The sigmoid function takes an input in ]-inf, +inf[ and maps it to ]0, 1[
So the function of our neuron will now look like:
f(x_1, x_2) = sigmoid(w_1 x_1 + w_2 x_2)
Out updated model of a neuron will look like this:

Where \displaystyle\sigma is the activation function of the neuron.
The problem of the sigmoid is that it is not very steep around 0, this means we would need to increase our weights for the example to work well, or use a steeper activation function.
Also, the sigmoid is centred around 0, so that sigmoid(0) = 0.5. This will not work for our example, since we want f(0.5) as close to 0 as possible.
The bias
Let’s introduce the last missing piece, the “bias”.
You can imagine a bias being an input that is always set to a certain value and adds that value to the combination that the neuron computes:
f(x_1, x_2) = sigmoid(w_1 x_1 + w_2 x_2 + b)
Where b is our bias.
Our final model of the neuron will look like this:

In maths, the input of the sigmoid w_1x_1 + w_2x_2 + b is still just a linear combination.
We can now set our weights to something high like 10, just so we can saturate our sigmoid and have its output as close to 1 or 0 as possible and shift the sigmoid input back by 15 to have something closer to the boundaries:
| x1 | x2 | f(x_1, x_2) = sigmoid(10x_1 +10x_2 – 15) |
| 0 | 0 | 0.00.. |
| 1 | 0 | 0.00.. |
| 0 | 1 | 0.00.. |
| 1 | 1 | 0.99.. |
That worked! We managed to reproduce the AND table with an artificial neuron.

We had to mess around with the weights and bias a bit, but this is where things get interesting: a neural network, like the brain, should be able to learn from examples.
This means that you should be able to start from any random weights and bias, feed lots of examples of an AND (well, there are only 4 possible examples in this case but you get the point), and after a while the network will learn by itself the best possible weights and bias to produce the expected output.
Training a neural network is something I will not go into details in this post for now.
But let’s get back to our example: why was it so important that our single neuron could learn to perform an AND operation?
Well, logic gates (AND, OR, XOR, etc) are the basis of computers. If you combine many of those together, you can perform complex logical operations.
If we start connecting neurons together, we will expect our network of neurons to be able to learn more complex operations, hence becoming smarter and smarter!
Another perspective: linear separability
For simplicity, instead of sigmoid, I will use a Heaviside step function as our activation function.
This is a much easier function to reason with (but not really used in practice for many problems, like non differentiability and leading to vanishing gradients – don’t worry about that for now!).
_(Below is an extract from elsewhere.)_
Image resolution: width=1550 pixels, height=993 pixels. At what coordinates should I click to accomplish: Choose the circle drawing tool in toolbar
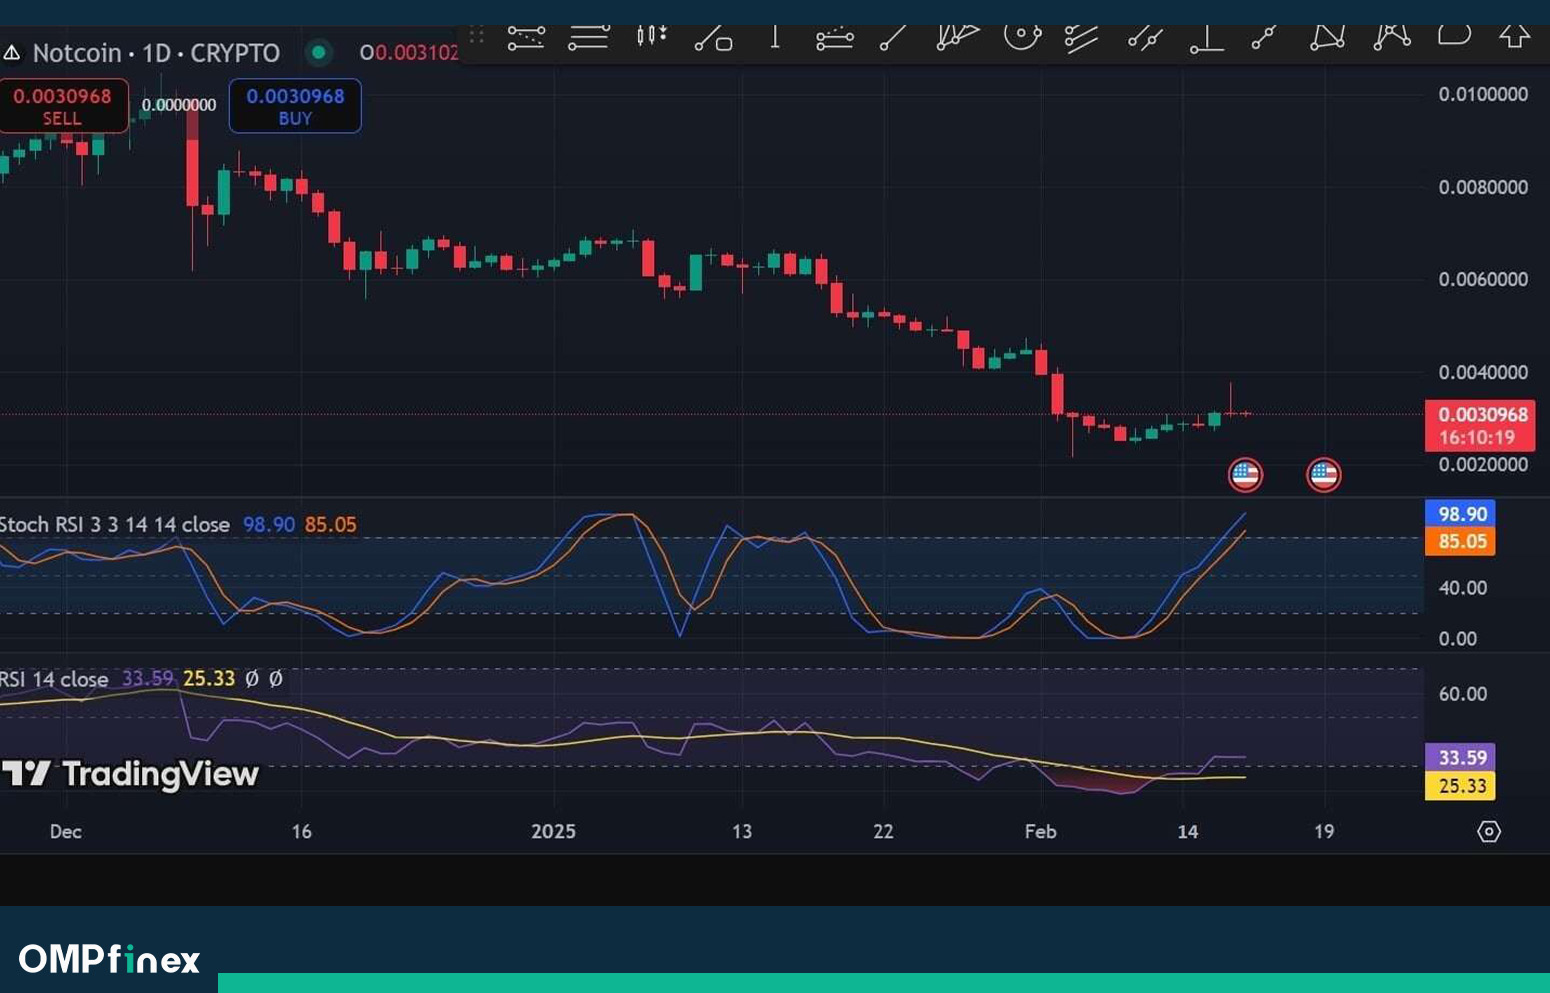click(x=1021, y=37)
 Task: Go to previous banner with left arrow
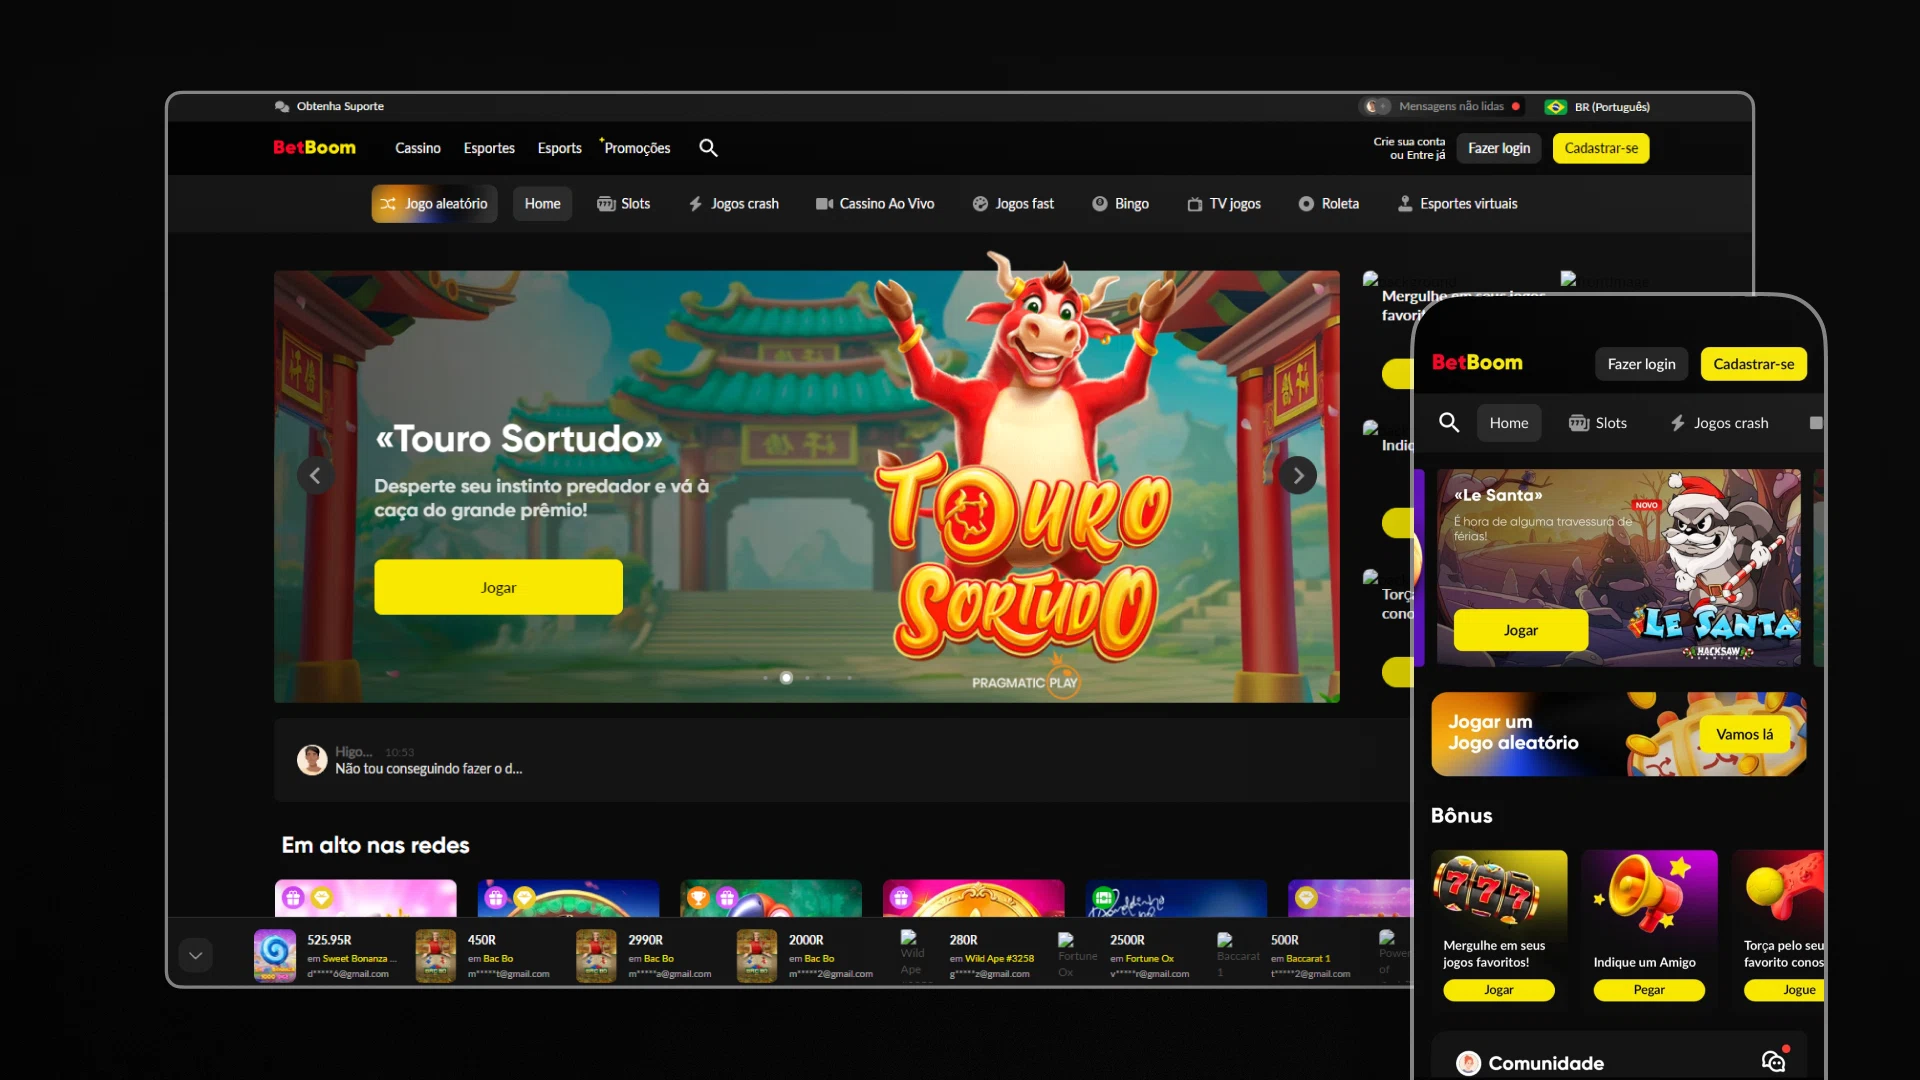pyautogui.click(x=315, y=476)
It’s a very simple function that outputs 1 if the input is >=0 and 0 otherwise.
That means our AND neuron could just be:
f(x_1, x_2) = heaviside(x_1 + x_2 – 1.5)
Let’s now plot all possible values of x_1 and x_2 on a cartesian plane:

I’ve coloured in red the point (1, 1) that activates the AND gate, giving an output of 1, and in blue all the other points that give an output of 0.
Remember the equation of a line: y = ax + b where a determines the slope and b how much shift from the origin the line has.
Now, let’s think about the linear combination happening in our AND neuron as a line:
x_1 + x_2 – 1.5 can actually be written as x_2 = -x_1 + 1.5, so that it’s clear it represents a line with negative slope and shifted by 1.5:

Can you see what’s happening there? Our linear combination of the inputs corresponds to the line that separates the point we are interested in (1, 1) which is the only one that satisfies the AND relation from the other three points.
Applying the Heaviside function means that everything above that line will be 1, and everything below will be 0.
You would need three axes to visualize that, since two axes are x1 and x2 and the third is the output value of the heaviside function. But since that value is either 0 or 1, we can just use two different colours and keep our nice 2-D plane to visualize what’s happening:

That’s also why I didn’t use the sigmoid function. It would have been difficult to visualize in 2-D. Instead, you would have seen a 3-D version of the sigmoid, something like this:

Classification vs Regression
So, the line parametrized by weights and bias acts as a separator between the “good’ points (the ones we want to assign 1, so to make them pass) and the “bad” points.
This kind of problem, where you want to separate some points into two “classes”, is also called a binary classification problem: classification since we want the points to belong to a “class”, binary since we only have good vs bad points (0 vs 1), so two classes.
Of course, we can have classification problems with multiple classes. We can also have problems that are not classification, where instead of assigning a point to a class we assign it to a real number. These problems are called regression problems. Applying a sigmoid instead of the heaviside, for example, would have done that (remember that the outputs of the sigmoid are real values in ]0, 1[).
An example of a classification problem can be distinguishing between images of cats vs dogs. You only have two classes, the “cat” class and the “dog” class. Of course, you’ll end up representing cats and dogs by a number, like our 0 and 1.
An example of a regression problem is guessing the height of a person from a picture.
So, to recap, the weights and the bias act on that separation line as you would expect from the equation of a line: weights determine the inclination and the bias the shift.
So, training a neuron can also be seen as constantly rotating and shifting that line until you find a line that can separate well the examples you have.
Obviously, there’s more than one solution in our case.
The problem of noisy data
In real-life examples, there’s also another problem: the data you have is noisy. In our AND problem, we only could feed 4 examples to the neuron, the 4 pairs of binary inputs. But imagine if you couldn’t really be sure if a car was coming or not. You would have some real numbers instead of 0s and 1s to model the uncertainty.
Even worse, in real life some data points might even be wrong, so you want to find a line that separates the majority of the points, but maybe it’s fine if some of those points are left in the wrong region.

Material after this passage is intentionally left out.